SMP hashing problem

bob · Post by **bob** » Tue Jan 27, 2009 10:34 pm

diep wrote:
wgarvin wrote:On x86, you can do atomic 16-byte reads and writes (with 16-byte alignment, anyway) using SSE instructions like MOVDQA and MOVNTDQ.

It might add a little overhead if you have to shuffle around between XMM and integer registers, though.

On PowerPC you could do the same thing with Altivec instructions. On other platforms, mileage may vary.
Altivec is useless 32 bits junk nowadays.
Power6 also has it. 2 units

Bob measured wrong or something.
I want to see his code.

Just look at Evaluate(), where I store and retrieve values from the 32 bit hash entry. It is quite simple to follow. The problem, I have already explained. This is not a hardware issue...

diep · Post by **diep** » Tue Jan 27, 2009 10:37 pm

bob wrote:
diep wrote:
wgarvin wrote:On x86, you can do atomic 16-byte reads and writes (with 16-byte alignment, anyway) using SSE instructions like MOVDQA and MOVNTDQ.

It might add a little overhead if you have to shuffle around between XMM and integer registers, though.

On PowerPC you could do the same thing with Altivec instructions. On other platforms, mileage may vary.
Altivec is useless 32 bits junk nowadays.
Power6 also has it. 2 units

Bob measured wrong or something.
I want to see his code.
You fail to see which tricks past 15 years were introduced by hardware engineers to still get some sort of bandwidth to RAM...

Just look at Evaluate(), where I store and retrieve values from the 32 bit hash entry. It is quite simple to follow. The problem, I have already explained. This is not a hardware issue...

diep · Post by **diep** » Tue Jan 27, 2009 10:37 pm

If you keep failing to see tricks past 15 years were introduced by hardware engineers to still get some sort of bandwidth to RAM...

wgarvin · Post by **wgarvin** » Tue Jan 27, 2009 10:42 pm

@Vincent: The problem is not at the memory controller level -- its within each processor, executing instructions. The 16 bytes are written by two separate store instructions (each of which stores 8 bytes). Usually these will then get write-combined and so on. But if an interrupt and thread switch occurs between them, then the first instruction gets executed but the second one doesn't. After a while, the cache line gets flushed back out or RFO'd by another processor.

This is a common problem with lockless algorithms. You have to assume that a thread could "stall" between any two instructions, for an indefinite period of time. This is the reason that correct implementations of lock-free queues are so hard to find.

Unless you can always read and write entries with a single atomic instruction, you have to do things like the XOR trick Bob uses (and then be very careful about the ordering of memory effects).

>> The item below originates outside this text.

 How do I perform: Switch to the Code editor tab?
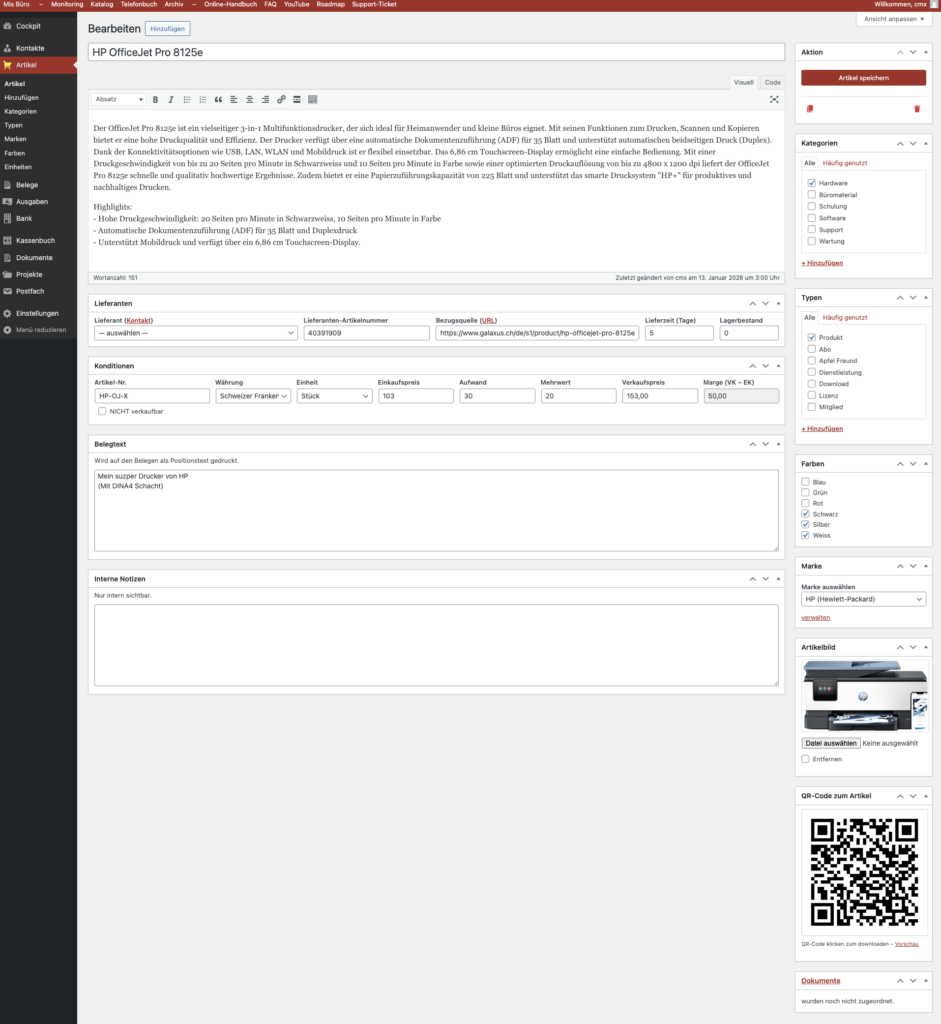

[Edit: "interrupt and thread switch occurs between them" is a little bit sloppy, but hopefully you know what I meant... the first instruction has finished executing before the interrupt and gets retired, but the second one is not ready to be retired and so it gets discarded. It might be true that in all other cases, the two updates occur atomically as far as that cache line is concerned. But from the point of view of the CPU executing it, this "interrupted" case can be thought of as "write 8 bytes, then do a huge amount of other stuff that is guaranteed to flush out that cache line eventually, then someday, come back and write another 8 bytes".]

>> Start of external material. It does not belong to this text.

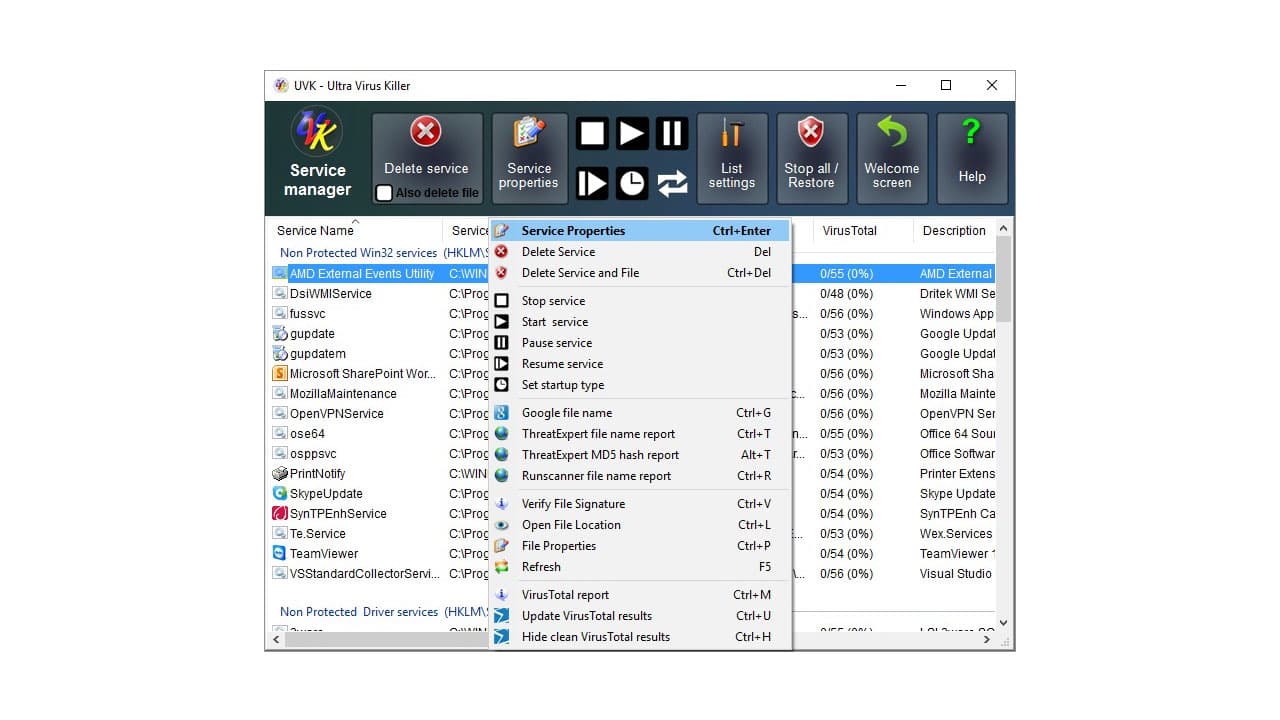Image resolution: width=1280 pixels, height=720 pixels.
Task: Open Help
Action: point(971,150)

diep · Post by **diep** » Tue Jan 27, 2009 10:48 pm

wgarvin wrote:@Vincent: The problem is not at the memory controller level -- its within each processor, executing instructions. The 16 bytes are written by two separate store instructions (each of which stores 8 bytes). Usually these will then get write-combined and so on. But if an interrupt and thread switch occurs between them, then the first instruction gets executed but the second one doesn't. After a while, the cache line gets flushed back out or RFO'd by another processor.

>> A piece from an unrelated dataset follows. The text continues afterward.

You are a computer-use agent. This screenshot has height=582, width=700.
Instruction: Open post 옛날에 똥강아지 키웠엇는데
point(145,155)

This is a common problem with lockless algorithms. You have to assume that a thread could "stall" between any two instructions, for an indefinite period of time. This is the reason that correct implementations of lock-free queues are so hard to find. Unless you can always read and write entries with a single atomic instruction, you have to do things like the XOR trick Bob uses (and then be very careful about the ordering of memory effects).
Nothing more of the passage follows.